━━ Records for this exercise

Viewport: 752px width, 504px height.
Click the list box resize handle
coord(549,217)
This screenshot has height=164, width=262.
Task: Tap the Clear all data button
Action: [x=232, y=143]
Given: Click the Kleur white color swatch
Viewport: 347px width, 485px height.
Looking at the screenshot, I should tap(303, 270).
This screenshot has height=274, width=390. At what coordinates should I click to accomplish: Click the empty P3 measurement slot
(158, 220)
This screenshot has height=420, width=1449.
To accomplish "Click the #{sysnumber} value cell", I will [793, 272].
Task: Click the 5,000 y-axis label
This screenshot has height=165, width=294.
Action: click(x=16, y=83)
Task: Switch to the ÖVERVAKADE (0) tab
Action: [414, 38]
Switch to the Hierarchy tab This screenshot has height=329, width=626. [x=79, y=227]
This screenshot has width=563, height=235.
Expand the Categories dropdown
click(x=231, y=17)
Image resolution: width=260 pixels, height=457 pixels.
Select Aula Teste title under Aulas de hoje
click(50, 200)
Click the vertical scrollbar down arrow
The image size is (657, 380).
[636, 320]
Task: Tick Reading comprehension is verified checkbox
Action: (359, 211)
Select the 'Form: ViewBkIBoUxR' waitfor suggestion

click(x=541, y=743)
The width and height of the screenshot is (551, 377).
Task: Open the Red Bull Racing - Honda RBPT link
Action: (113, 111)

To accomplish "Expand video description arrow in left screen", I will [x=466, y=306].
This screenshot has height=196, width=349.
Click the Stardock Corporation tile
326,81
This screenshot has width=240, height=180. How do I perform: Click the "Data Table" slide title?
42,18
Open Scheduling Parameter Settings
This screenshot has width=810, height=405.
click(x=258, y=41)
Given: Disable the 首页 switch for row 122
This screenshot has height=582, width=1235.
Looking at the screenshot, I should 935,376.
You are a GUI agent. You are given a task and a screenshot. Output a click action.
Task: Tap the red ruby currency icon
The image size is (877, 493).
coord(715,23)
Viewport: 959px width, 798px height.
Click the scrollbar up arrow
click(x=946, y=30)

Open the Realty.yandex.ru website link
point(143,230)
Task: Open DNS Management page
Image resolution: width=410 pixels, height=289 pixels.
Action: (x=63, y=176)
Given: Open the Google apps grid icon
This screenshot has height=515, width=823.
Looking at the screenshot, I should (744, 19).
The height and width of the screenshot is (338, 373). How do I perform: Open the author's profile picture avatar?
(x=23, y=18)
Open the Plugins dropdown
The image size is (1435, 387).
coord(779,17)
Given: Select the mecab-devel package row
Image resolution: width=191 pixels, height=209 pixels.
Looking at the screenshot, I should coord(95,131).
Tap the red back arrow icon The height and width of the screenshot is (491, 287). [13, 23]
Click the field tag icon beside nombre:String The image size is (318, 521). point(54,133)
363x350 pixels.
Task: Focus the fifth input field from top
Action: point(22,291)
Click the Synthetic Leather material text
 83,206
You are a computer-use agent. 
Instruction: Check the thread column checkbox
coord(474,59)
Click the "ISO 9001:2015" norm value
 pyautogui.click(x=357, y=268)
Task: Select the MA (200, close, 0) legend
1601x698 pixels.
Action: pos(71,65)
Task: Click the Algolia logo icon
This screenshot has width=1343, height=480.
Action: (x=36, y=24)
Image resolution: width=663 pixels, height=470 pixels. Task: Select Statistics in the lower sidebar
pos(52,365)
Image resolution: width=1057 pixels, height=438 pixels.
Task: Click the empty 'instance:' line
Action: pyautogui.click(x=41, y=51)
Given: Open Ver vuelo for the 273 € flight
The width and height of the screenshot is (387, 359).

━━━━

**Aim of the exercise:**
The entries above hold the needed span. Transcribe exactly the lines from the one with "Click the field" to the one with "You are a computer-use agent.", both included.

**Answer section:**
Click the field tag icon beside nombre:String The image size is (318, 521). point(54,133)
363x350 pixels.
Task: Focus the fifth input field from top
Action: point(22,291)
Click the Synthetic Leather material text
 83,206
You are a computer-use agent. 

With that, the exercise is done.